One consideration for solid tumor and adult CAR-T applications is that many of the pediatric CAR-T patients have previously undergone allogeneic bone marrow transplantation as part of their treatment and thus had CAR-T products manufactured with a largely chemotherapy-naïve hematopoietic system. Ongoing efforts are under way to improve T-cell fitness via several strategies. One such option includes use of a PI3K inhibitor during manufacturing, which has been shown to preserve a less differentiated state (10). Alternatively, it may be possible to simultaneously give patients a drug that augments CAR-T cell function while receiving therapy. The Bruton tyrosine kinase inhibitor ibrutinib has been shown to enhance CAR-T engraftment, tumor clearance, proliferation, and survival as well as clinical response in patients with CLL (11). The use of allogeneic CAR-T cells manufactured from the blood of healthy donors may be another strategy to circumvent the “defective” T cells in patients with cancer. Some allogeneic CAR-T cells are currently in clinical trials and have shown efficacy, but rejection in both the host and graft directions remains a concern. One final strategy involves simply shifting CAR-T cell therapy (or at least cell collection) to the first line, prior to receiving cytotoxic chemotherapy, to preserve lymphocyte integrity. This paradigm is commonly employed in patients with multiple myeloma in which stem cells are collected and stored for a future autologous transplant prior to the receipt of (or early in the course of) immunomodulatory imides, which are known to impair stem-cell function. To this end, a clinical trial utilizing tisagenlecleucel in the up-front setting is planned (but not yet recruited) for pediatric and young adult patients with very high-risk B-cell acute lymphoblastic leukemia (NCT03792633). This trial will allow the collection of T cells untouched by chemotherapy and hopefully obviate the need for successive rounds of chemotherapy and bone marrow transplantation in this high-risk population. The use of up-front T-cell therapy holds the promise of sparing these pediatric patients the long-term sequalae from intensive chemotherapy and bone marrow transplantation.

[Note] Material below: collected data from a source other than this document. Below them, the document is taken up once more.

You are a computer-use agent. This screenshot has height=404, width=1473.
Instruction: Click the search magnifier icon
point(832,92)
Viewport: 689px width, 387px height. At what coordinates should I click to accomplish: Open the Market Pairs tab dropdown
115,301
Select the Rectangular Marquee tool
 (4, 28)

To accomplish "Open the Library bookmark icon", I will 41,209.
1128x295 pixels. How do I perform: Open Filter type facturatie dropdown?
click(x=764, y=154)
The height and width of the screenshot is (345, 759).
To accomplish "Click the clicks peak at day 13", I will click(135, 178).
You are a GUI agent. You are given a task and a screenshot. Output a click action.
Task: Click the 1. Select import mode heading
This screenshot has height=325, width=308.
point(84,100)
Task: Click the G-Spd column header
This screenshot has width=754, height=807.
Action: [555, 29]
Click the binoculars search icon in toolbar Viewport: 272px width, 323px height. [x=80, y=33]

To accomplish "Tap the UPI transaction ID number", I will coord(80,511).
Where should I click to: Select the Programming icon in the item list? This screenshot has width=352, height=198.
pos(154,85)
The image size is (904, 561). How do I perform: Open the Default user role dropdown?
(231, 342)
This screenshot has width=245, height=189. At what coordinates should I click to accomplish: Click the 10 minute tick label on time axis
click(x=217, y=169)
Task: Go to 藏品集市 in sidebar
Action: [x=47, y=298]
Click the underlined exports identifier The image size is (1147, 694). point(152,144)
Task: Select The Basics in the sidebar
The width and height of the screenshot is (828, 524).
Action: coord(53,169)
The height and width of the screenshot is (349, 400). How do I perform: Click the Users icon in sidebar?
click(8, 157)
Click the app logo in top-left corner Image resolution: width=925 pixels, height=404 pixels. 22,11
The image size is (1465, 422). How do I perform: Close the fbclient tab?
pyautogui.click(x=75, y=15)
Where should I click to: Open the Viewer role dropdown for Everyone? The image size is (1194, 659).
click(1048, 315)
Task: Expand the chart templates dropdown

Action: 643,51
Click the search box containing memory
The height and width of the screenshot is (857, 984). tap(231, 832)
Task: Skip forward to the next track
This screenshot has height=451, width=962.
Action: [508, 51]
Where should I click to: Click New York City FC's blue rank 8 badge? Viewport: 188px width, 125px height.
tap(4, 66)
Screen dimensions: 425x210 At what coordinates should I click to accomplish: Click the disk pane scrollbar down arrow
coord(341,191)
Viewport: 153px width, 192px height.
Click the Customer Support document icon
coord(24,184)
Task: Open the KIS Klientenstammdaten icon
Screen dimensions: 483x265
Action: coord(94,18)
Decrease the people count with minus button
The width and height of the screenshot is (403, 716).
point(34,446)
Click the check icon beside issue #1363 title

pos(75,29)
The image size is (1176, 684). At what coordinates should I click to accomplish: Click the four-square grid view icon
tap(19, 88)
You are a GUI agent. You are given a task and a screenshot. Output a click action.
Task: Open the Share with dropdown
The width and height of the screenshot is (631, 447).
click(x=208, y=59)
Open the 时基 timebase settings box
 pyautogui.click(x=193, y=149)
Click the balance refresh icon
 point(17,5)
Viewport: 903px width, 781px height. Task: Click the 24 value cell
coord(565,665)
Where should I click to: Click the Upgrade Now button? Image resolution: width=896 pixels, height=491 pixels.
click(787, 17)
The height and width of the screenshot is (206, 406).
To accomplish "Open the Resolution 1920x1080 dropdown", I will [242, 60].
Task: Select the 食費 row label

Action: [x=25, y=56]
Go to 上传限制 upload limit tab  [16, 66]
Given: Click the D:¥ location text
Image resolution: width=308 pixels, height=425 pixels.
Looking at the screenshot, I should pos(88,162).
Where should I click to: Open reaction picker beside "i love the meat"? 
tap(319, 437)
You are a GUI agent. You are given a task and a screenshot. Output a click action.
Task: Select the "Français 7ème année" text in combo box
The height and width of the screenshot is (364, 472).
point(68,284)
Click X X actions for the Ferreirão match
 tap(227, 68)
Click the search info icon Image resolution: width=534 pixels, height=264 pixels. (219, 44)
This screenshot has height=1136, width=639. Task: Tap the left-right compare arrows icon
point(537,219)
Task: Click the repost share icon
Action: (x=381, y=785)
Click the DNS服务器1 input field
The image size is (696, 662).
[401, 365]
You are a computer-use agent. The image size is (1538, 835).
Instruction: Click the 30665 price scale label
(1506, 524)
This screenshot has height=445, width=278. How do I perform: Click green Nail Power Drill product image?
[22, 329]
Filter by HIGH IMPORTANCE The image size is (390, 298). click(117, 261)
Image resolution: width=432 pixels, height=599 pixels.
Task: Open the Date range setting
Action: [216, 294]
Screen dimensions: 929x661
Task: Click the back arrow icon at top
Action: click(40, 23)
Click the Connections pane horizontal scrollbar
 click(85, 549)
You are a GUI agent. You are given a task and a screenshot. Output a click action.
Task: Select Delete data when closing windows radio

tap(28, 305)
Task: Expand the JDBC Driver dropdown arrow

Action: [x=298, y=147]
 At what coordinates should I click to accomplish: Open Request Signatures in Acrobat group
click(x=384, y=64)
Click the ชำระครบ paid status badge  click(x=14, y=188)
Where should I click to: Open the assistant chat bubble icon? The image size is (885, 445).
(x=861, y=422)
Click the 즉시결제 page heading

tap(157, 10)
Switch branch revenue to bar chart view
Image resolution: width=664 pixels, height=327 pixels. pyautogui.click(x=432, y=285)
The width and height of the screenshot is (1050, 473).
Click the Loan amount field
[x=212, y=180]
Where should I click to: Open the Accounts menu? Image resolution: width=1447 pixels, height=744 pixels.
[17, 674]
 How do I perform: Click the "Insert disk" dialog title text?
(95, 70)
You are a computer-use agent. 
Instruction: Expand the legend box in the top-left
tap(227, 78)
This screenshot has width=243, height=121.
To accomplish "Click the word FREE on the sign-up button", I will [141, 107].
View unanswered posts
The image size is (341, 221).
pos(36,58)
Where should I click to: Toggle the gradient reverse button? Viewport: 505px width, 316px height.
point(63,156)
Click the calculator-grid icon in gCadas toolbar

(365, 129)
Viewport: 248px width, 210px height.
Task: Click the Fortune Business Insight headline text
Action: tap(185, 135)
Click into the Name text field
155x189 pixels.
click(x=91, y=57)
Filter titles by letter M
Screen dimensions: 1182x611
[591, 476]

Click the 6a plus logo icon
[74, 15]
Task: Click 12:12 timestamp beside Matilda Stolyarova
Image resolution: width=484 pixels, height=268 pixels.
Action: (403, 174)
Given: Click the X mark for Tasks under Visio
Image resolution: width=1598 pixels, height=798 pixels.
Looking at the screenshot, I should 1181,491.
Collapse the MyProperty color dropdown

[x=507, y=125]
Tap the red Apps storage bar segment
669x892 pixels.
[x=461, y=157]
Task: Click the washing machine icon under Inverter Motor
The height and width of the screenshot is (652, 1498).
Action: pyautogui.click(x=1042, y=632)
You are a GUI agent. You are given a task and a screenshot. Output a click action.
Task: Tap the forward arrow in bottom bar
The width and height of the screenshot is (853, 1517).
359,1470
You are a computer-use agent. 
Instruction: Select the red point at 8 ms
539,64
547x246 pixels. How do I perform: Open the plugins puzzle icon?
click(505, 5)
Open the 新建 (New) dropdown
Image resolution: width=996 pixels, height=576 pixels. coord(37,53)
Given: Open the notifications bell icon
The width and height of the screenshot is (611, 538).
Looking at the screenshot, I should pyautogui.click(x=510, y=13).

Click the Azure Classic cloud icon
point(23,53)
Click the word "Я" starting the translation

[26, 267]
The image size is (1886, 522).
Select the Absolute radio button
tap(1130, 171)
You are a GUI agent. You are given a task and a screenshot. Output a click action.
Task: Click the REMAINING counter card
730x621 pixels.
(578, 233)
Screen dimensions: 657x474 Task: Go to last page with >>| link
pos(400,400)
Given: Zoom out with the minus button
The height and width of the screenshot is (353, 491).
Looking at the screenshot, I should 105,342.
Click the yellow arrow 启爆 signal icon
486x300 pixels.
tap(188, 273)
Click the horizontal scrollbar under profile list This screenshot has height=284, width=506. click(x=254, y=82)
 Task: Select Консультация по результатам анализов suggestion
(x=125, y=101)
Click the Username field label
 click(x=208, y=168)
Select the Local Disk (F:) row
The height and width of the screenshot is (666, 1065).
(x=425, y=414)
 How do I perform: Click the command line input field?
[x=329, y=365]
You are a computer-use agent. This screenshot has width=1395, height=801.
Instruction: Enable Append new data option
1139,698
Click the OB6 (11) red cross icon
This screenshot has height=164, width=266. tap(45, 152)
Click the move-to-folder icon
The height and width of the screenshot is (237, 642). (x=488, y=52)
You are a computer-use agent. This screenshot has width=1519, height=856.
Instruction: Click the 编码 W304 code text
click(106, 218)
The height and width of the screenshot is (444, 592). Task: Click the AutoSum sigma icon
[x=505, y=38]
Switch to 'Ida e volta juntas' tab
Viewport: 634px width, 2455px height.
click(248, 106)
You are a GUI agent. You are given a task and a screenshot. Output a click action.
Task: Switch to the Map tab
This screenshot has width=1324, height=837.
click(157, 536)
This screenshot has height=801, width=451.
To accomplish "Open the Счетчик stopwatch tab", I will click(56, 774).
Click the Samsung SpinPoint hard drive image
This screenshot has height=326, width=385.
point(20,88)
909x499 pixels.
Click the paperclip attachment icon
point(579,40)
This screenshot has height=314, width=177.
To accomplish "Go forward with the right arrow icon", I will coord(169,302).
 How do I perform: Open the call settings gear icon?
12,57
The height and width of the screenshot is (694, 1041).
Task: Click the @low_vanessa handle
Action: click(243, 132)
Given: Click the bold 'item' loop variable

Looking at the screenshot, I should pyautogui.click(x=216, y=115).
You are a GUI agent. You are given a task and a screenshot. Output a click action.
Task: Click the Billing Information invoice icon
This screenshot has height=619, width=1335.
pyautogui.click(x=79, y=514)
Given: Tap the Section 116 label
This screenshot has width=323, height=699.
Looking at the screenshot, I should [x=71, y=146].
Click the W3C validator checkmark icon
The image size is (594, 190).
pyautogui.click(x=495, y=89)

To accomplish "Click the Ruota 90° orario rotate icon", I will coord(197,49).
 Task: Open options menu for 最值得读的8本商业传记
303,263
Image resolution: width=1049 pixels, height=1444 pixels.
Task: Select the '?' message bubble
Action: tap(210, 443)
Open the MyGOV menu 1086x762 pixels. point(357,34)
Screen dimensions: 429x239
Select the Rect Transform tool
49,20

In summary, this study by Das and colleagues provides the largest and most comprehensive analysis to date of T-cell phenotype and functional fitness over time in the course of multiple malignancies in pediatric patients. This data will help inform the design and testing of CAR-T cells in both pediatric and adult populations across all malignancies.
Disclosure of Potential Conflicts of Interest
M.V. Maus has received commercial research grants from Agentus, Crispr Therapeutics, Kite Pharma, and TCR2; has ownership interest (including stock, patents, etc.) in Agentus; and is a consultant/advisory board for Adaptimmune, Agentus, Cellectis, Crispr Therapeutics, Kite Pharma, Novartis, Takeda, TCR2, Windmill, and Bluebird Bio. No potential conflicts of interest were disclosed by the other author.